» **Exercise requirements**: Put the lines below, from the line containing "Click the calendar" through the line containing "Viewport: 1024px width, 599px height.", into a numbered list that includes both of those lines and omits any blank lines.

** Start Records for the task **

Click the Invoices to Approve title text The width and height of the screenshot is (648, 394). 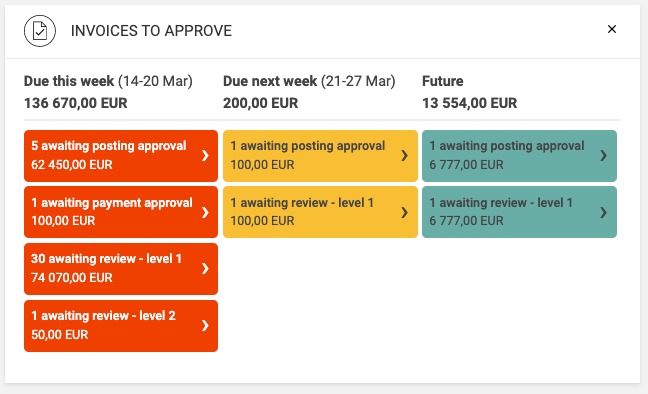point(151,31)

** End Records for the task **
** Start Records for the task **

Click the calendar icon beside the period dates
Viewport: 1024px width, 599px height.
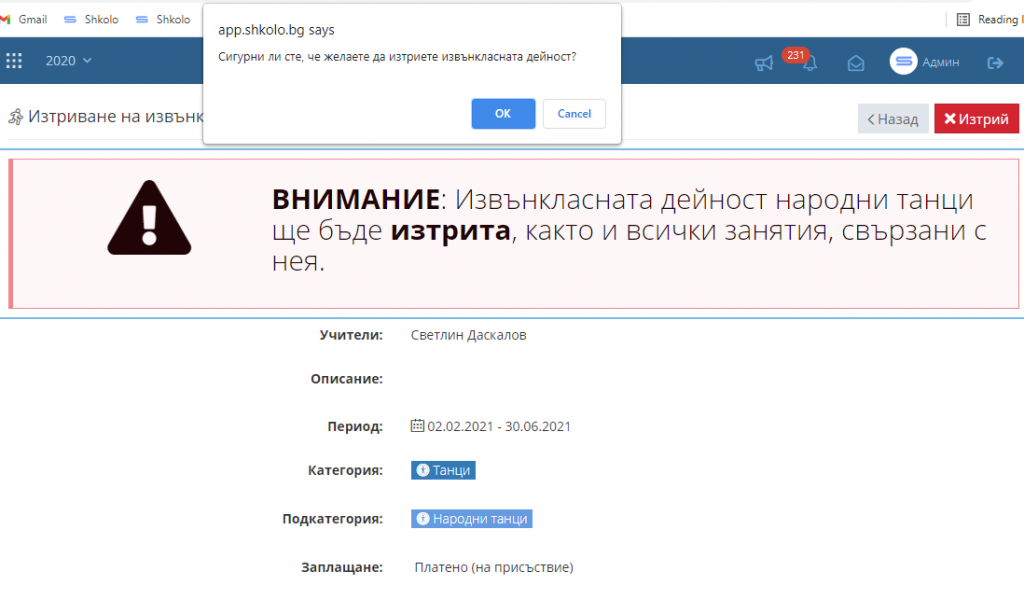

** End Records for the task **
** Start Records for the task **

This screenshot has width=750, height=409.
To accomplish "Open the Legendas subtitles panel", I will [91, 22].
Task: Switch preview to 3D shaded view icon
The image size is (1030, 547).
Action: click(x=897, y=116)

** End Records for the task **

» **Complete answer**:
1. Click the calendar icon beside the period dates
2. Viewport: 1024px width, 599px height.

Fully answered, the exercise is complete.